*** Opening of Source data ***
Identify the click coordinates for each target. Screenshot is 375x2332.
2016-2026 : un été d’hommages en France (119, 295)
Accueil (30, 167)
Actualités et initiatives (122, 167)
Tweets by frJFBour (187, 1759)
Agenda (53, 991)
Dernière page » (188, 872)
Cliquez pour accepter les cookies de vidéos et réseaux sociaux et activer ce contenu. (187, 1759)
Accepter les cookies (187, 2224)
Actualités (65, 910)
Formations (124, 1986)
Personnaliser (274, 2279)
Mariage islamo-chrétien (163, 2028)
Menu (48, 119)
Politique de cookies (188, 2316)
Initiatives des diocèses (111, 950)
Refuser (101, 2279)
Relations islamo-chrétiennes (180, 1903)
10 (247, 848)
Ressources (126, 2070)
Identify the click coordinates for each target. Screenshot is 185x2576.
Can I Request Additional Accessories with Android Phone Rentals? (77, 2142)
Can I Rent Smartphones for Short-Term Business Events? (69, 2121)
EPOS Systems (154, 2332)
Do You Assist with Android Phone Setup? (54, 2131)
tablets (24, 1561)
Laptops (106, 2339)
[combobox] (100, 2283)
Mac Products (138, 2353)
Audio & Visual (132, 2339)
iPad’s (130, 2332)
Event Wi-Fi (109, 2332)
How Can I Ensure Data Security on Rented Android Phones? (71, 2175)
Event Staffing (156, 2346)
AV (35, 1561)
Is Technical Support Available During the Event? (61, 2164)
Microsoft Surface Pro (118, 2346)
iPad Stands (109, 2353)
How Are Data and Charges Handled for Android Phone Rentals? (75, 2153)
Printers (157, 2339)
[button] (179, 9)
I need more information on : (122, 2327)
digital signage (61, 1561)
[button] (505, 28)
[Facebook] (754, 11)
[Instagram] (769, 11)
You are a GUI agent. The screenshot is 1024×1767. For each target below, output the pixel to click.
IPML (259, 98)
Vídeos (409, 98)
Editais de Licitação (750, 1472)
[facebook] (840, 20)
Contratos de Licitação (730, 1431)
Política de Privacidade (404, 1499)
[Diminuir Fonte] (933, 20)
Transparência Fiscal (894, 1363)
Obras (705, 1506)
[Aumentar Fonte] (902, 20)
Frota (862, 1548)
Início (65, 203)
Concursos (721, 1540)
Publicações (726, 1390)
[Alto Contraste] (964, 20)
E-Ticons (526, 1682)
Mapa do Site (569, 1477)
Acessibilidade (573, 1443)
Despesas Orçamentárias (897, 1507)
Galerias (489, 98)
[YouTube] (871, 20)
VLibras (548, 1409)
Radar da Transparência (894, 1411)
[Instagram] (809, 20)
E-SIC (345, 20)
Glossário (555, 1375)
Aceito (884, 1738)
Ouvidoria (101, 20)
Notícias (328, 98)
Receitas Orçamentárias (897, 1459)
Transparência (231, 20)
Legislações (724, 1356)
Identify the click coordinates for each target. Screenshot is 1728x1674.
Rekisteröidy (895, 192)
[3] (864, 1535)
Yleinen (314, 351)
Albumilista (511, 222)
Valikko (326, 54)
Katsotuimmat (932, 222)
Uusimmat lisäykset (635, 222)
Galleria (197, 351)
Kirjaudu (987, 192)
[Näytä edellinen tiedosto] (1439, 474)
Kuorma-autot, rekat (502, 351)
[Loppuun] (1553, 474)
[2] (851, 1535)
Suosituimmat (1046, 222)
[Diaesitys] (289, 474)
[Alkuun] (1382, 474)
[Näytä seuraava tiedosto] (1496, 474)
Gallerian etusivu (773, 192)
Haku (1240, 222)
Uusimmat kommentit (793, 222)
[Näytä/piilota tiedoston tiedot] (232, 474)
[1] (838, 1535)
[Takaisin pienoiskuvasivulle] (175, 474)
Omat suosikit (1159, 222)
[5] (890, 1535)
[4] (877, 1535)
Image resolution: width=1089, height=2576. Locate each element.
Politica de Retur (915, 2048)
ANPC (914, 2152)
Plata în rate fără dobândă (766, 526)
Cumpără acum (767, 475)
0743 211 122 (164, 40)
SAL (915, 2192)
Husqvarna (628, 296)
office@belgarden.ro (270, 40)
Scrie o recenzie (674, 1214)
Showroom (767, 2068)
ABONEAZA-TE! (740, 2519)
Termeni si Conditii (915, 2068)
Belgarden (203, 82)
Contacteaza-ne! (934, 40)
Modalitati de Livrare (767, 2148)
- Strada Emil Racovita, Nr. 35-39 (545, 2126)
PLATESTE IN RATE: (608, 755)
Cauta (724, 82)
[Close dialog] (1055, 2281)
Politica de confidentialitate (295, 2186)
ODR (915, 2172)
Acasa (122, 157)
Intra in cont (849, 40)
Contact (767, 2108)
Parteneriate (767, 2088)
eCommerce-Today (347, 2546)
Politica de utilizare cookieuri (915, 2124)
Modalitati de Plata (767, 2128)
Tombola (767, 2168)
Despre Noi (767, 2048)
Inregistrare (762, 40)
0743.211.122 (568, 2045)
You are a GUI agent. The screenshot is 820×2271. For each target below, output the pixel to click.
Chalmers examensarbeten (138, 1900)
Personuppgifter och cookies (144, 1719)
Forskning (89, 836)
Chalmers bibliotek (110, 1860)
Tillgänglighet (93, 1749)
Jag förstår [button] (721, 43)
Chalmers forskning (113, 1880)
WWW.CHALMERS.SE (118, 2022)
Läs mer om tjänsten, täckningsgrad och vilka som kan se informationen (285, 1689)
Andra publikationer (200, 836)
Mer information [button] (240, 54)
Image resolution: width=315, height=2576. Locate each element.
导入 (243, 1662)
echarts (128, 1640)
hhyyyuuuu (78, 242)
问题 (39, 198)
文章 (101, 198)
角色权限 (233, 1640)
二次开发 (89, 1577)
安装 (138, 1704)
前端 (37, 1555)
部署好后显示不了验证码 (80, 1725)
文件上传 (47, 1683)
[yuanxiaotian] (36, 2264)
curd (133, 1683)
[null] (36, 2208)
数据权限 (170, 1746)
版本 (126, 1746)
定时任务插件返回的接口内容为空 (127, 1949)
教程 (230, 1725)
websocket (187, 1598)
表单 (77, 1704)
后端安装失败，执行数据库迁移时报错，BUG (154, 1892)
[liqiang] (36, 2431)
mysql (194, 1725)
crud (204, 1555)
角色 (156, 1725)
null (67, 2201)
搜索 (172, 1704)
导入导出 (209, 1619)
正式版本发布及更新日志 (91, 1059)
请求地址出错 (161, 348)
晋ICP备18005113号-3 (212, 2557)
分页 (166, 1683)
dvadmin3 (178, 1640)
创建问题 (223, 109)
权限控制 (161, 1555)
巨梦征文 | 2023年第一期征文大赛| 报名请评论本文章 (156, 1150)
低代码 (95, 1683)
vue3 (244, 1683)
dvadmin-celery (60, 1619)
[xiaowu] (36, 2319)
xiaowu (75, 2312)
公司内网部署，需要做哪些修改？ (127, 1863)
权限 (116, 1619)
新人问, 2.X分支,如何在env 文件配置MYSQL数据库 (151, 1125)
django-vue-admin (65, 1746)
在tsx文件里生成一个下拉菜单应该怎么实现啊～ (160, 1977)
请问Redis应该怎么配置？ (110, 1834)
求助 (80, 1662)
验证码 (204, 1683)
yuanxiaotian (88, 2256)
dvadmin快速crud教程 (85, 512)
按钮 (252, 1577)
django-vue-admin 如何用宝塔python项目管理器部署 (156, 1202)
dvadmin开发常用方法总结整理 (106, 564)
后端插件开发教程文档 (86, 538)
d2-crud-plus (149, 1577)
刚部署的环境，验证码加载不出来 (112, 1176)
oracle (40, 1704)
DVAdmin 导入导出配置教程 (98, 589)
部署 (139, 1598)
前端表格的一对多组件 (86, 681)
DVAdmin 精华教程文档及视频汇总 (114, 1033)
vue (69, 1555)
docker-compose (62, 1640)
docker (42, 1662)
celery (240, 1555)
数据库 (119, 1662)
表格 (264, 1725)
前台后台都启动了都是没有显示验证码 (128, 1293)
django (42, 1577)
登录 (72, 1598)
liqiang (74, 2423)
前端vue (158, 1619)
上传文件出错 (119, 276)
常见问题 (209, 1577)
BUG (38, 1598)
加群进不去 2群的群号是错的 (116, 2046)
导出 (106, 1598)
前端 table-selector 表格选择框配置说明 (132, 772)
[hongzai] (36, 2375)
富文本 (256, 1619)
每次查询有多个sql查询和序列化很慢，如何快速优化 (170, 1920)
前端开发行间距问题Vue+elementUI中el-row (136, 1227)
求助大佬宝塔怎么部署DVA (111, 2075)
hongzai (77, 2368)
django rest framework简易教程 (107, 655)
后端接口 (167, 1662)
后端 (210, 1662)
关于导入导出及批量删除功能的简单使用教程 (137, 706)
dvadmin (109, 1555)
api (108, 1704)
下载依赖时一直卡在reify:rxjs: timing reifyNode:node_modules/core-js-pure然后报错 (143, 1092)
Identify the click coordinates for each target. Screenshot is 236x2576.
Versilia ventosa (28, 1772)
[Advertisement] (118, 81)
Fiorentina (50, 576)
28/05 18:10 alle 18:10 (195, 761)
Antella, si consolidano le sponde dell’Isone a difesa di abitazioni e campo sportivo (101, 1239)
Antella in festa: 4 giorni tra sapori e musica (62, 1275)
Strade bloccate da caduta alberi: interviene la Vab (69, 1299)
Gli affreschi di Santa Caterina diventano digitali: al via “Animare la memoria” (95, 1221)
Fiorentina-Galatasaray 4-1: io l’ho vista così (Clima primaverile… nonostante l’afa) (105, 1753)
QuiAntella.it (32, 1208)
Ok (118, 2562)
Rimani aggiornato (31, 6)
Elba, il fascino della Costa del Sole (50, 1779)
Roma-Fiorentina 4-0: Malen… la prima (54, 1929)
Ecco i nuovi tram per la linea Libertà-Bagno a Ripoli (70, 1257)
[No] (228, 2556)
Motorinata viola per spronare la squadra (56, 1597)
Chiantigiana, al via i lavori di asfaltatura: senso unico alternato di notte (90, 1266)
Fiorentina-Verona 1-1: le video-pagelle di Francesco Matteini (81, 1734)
*** Close of Source data ***
Problem description – All that belongs in the answer is the run of lines above from the line containing "Galerias (489, 98)" through the line containing "Uusimmat lisäykset (635, 222)", exactly as written.

Exercise solution –
Galerias (489, 98)
[YouTube] (871, 20)
VLibras (548, 1409)
Radar da Transparência (894, 1411)
[Instagram] (809, 20)
E-SIC (345, 20)
Glossário (555, 1375)
Aceito (884, 1738)
Ouvidoria (101, 20)
Notícias (328, 98)
Receitas Orçamentárias (897, 1459)
Transparência (231, 20)
Legislações (724, 1356)
Identify the click coordinates for each target. Screenshot is 1728x1674.
Rekisteröidy (895, 192)
[3] (864, 1535)
Yleinen (314, 351)
Albumilista (511, 222)
Valikko (326, 54)
Katsotuimmat (932, 222)
Uusimmat lisäykset (635, 222)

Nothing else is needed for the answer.